When conducting a peripheral vascular assessment on the upper extremities of a client, the nurse should include which assessments? Select all that apply
Range of motion
Color
Fine motor assessment by having client touch each finger to thumb
Pain assessment
Pulses intact
Correct Answer : B,C,D,E
A) Range of motion: While assessing range of motion can provide information about joint function, it is not a specific component of a peripheral vascular assessment. This assessment primarily focuses on circulation and vascular integrity rather than mobility.
B) Color: Assessing the color of the upper extremities is essential in a peripheral vascular assessment. Changes in color can indicate issues such as poor circulation, hypoxia, or vascular disease, making it a critical observation.
C) Fine motor assessment by having the client touch each finger to thumb: This assessment evaluates both coordination and dexterity, which can indicate adequate blood flow to the fingers and upper extremities. It helps to assess the functional capacity of the hands in relation to vascular health.

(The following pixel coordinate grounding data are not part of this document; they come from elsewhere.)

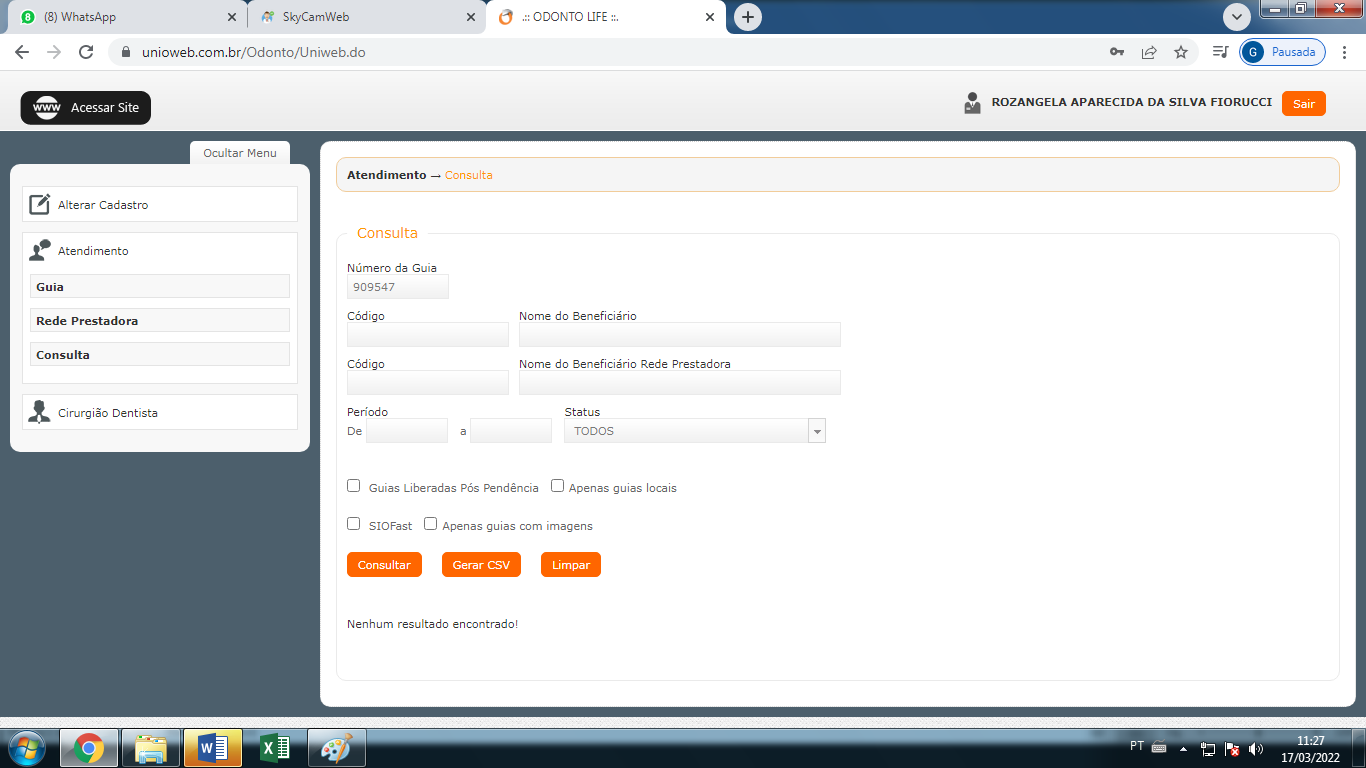
Task: Click the Chrome bookmark star icon
Action: click(x=1181, y=52)
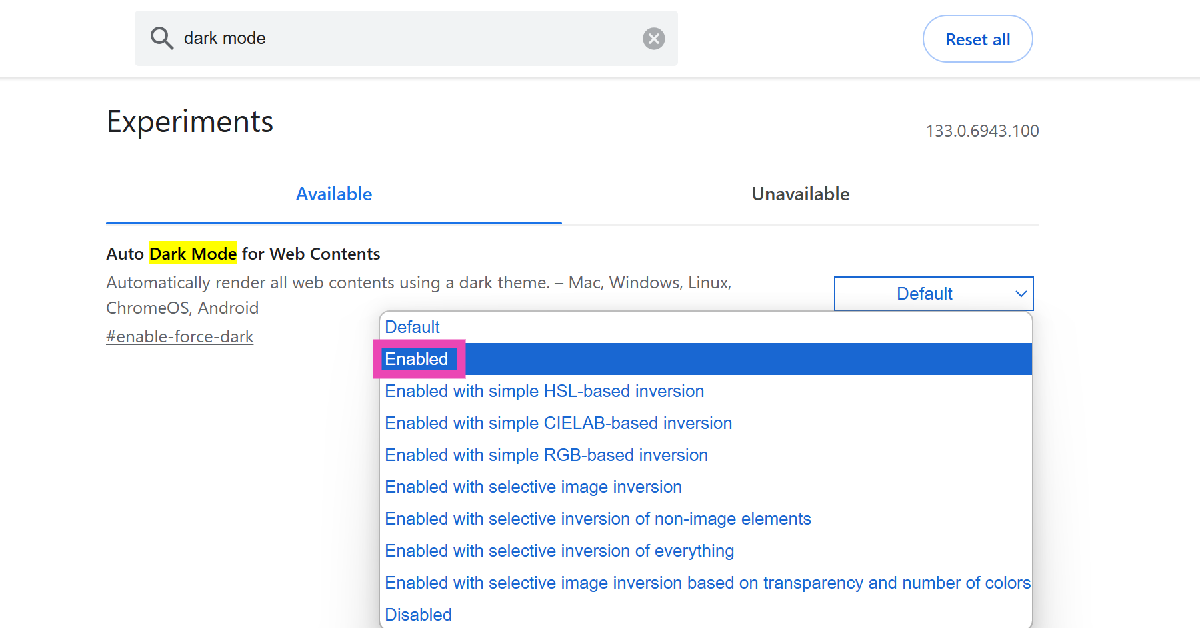The width and height of the screenshot is (1200, 628).
Task: Click the Reset all button
Action: pyautogui.click(x=977, y=40)
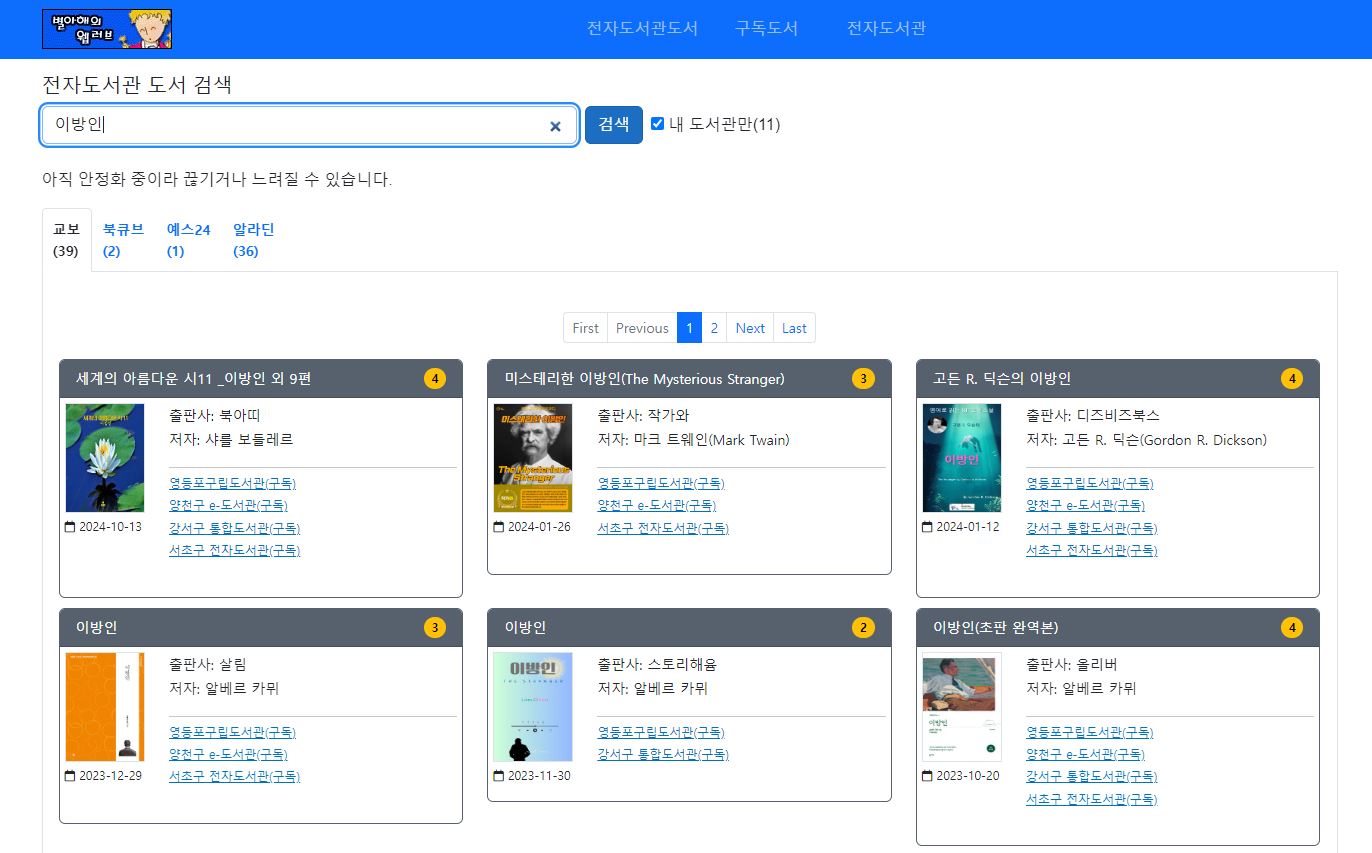Go to page 2 of results
Viewport: 1372px width, 853px height.
(714, 328)
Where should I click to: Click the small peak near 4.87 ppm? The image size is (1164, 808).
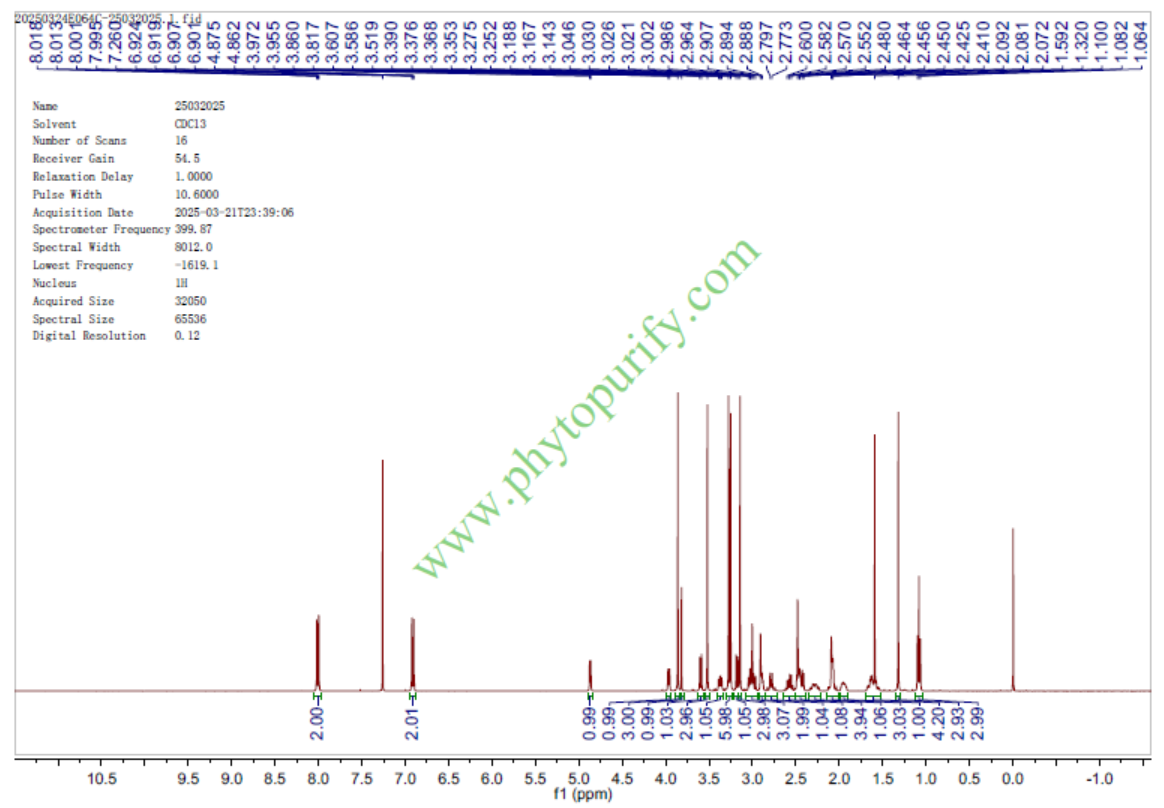coord(590,674)
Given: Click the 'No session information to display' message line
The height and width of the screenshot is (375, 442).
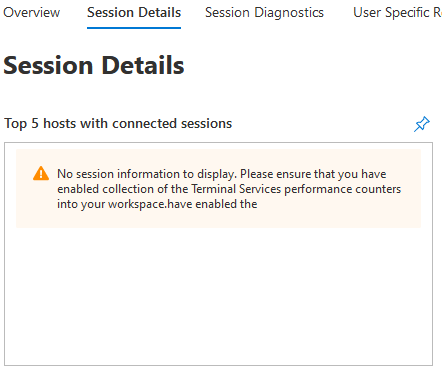Looking at the screenshot, I should (222, 174).

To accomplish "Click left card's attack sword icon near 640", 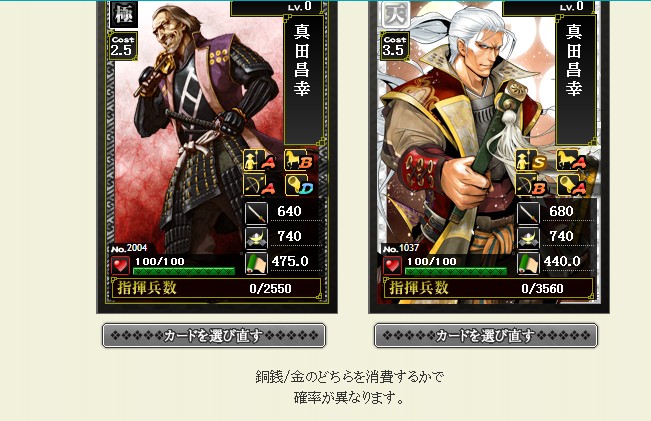I will 256,213.
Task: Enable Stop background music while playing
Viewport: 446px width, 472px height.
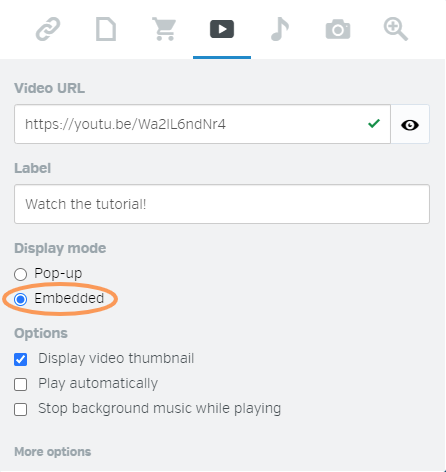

D) Pain assessment: Evaluating for pain in the upper extremities is important, as pain can be a sign of vascular problems, including conditions like peripheral artery disease. It provides insight into the presence of ischemia or other vascular issues.
E) Pulses intact: Assessing the pulses in the upper extremities is a key component of a peripheral vascular assessment. Palpating the radial and brachial pulses helps determine blood flow and vascular function in the arms.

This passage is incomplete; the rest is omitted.